* TEXT BLOCK:

-------------------------

One particular gallery is devoted to the West African-born Gullah Geechee culture of South Carolina. Guests sit on wooden pews within the “praise house” for a moving film about the importance of the sanctuary and the music that flowed from it.

The museum also houses a genealogy research center to help visitors trace their ancestors’ journey from their arrival on land.

General admission tickets on a timed-entry basis are $19.95. Tickets for youth (age 6-16), seniors (62-plus) and veterans and active military members are $9.95. We recommend purchasing your tickets prior to your visit to secure a spot.

Gibbes Museum of Art

Constructed in 1905, the Gibbes is the South’s oldest museum facility. The building itself is a work of art.

The three-story museum houses over 10,000 works of art. There’s no cost to peruse the first floor or the well-curated gift shop; the second- and third-floor galleries require a ticket. Permanent galleries filled with paintings, photographs, sculptures and furniture provide an impressive introduction to art from the American South. The Gibbes also features a handful of special exhibitions each year.

Tickets are $12 for those 18 and older; $10 for college students, seniors and members of the military; and $6 for children age 4-17. Patrons under 3 are free.

Dinner at Frannie & The Fox

Situated within Emeline, downtown’s lovely boutique hotel on Church Street, this buzzy wood-fired eatery somehow manages both a homey and posh atmosphere. (Emeline also made our list of best hotels in Charleston.)

Menu ingredients are sourced regionally, and the menu mirrors the seasons to ensure the freshest possible dishes. Choose from hand-tossed pizzas, salads and hearty mains of steak, fresh seafood and decadent pastas. The Margherita pizza ($18) and Caesar salad ($13) received high marks from our table.

Pair your meal with an expertly crafted cocktail. We recommend the Violet Beauregarde ($16) made with Beyond Distilling tropical gin, blueberry liqueur, pasubio amaro and lemon.

Cocktails at Citrus Club

The Dewberry Charleston’s rooftop cocktail bar is extremely popular with locals and tourists — the 21-and-over set, that is. It’s an ideal spot to wind down after a day of exploring and soak up sweeping views of Charleston’s steeple-filled skyline.

Tuck into a plate of Calypso chips and dips — plantain, taro and sweet potato chips served with a dip trio of mango tomatillo salsa, spicy avocado and Peruvian black bean ($16). Feel like sharing? Savor the fresh-made warm blue crab dip with butter crackers ($32).

-------------------------

* DATA SHOWN:
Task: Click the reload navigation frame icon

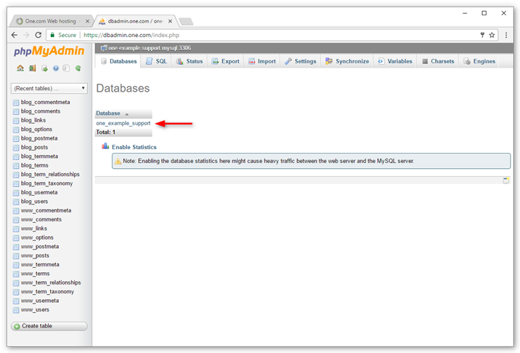Action: click(78, 68)
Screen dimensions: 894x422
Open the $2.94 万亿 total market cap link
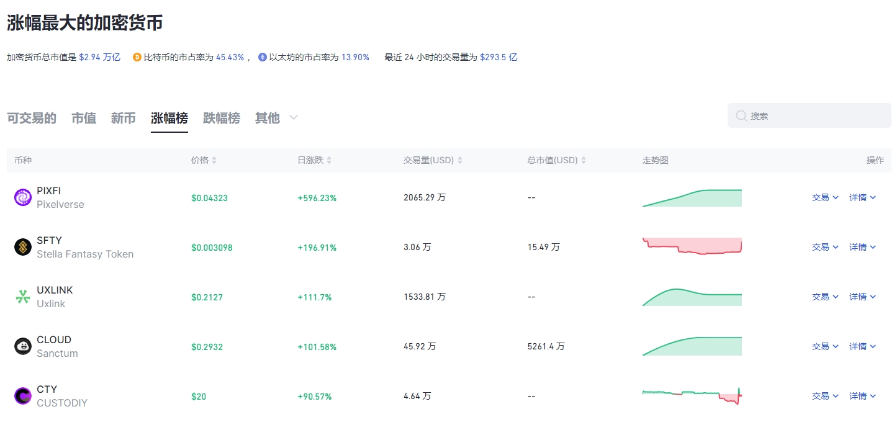[x=99, y=57]
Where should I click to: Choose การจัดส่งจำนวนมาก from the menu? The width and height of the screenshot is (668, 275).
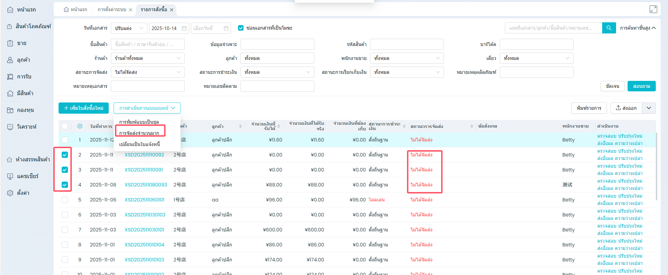point(139,133)
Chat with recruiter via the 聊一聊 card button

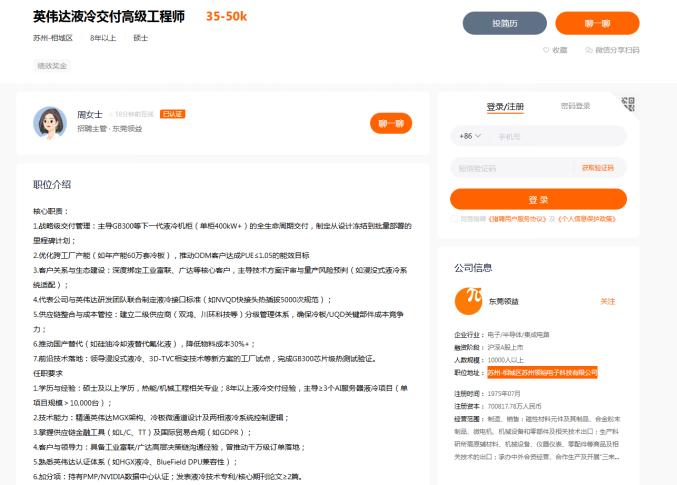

-------------------------

* REQUIREMENT: Please extend the Charleston travel guide, starting after its last sentence about the blue crab dip. The items play no part in this.

* OUTPUT FOR THIS EXERCISE:
For cocktails ($20), the Purple Rain (gin, lavender syrup, lemon and sparkling water) and the Long-Time Listener (tequila, dry Curacao, lemon syrup, St. Germain and bitters) are solid choices.

Where to stay

Charleston brims with accommodation options — from upscale stays to points-friendly hotels. Here are a few worth checking out.

Related: The 17 best hotels in Charleston, from historic inns to modern stays

The Dewberry Charleston

Midcentury modern fans will ogle over John Dewberry’s take on hospitality in this Southern city. The luxury boutique hotel includes 154 guest rooms and suites that boast tall windows showcasing views of downtown Charleston and Marion Square.

Guests can make use of perks like a well-stocked fitness studio (with Peloton bikes), loaner bikes and a fleet of luxury Volvo house cars.

Rates at The Dewberry Charleston start from $378 per night.

Grand Bohemian Hotel Charleston


Opulent, art-forward and bold — this upscale hotel is a fantastic spot for Marriott loyalists to earn and burn points.

Spacious and colorful guest rooms feature commodious marble bathrooms. Don’t miss Eleve, the hotel’s rooftop bar and restaurant, with an impressive coastal menu and even more impressive Charleston views.

Rates at Grand Bohemian Hotel Charleston start from $391 or 71,500 Marriott Bonvoy points per night.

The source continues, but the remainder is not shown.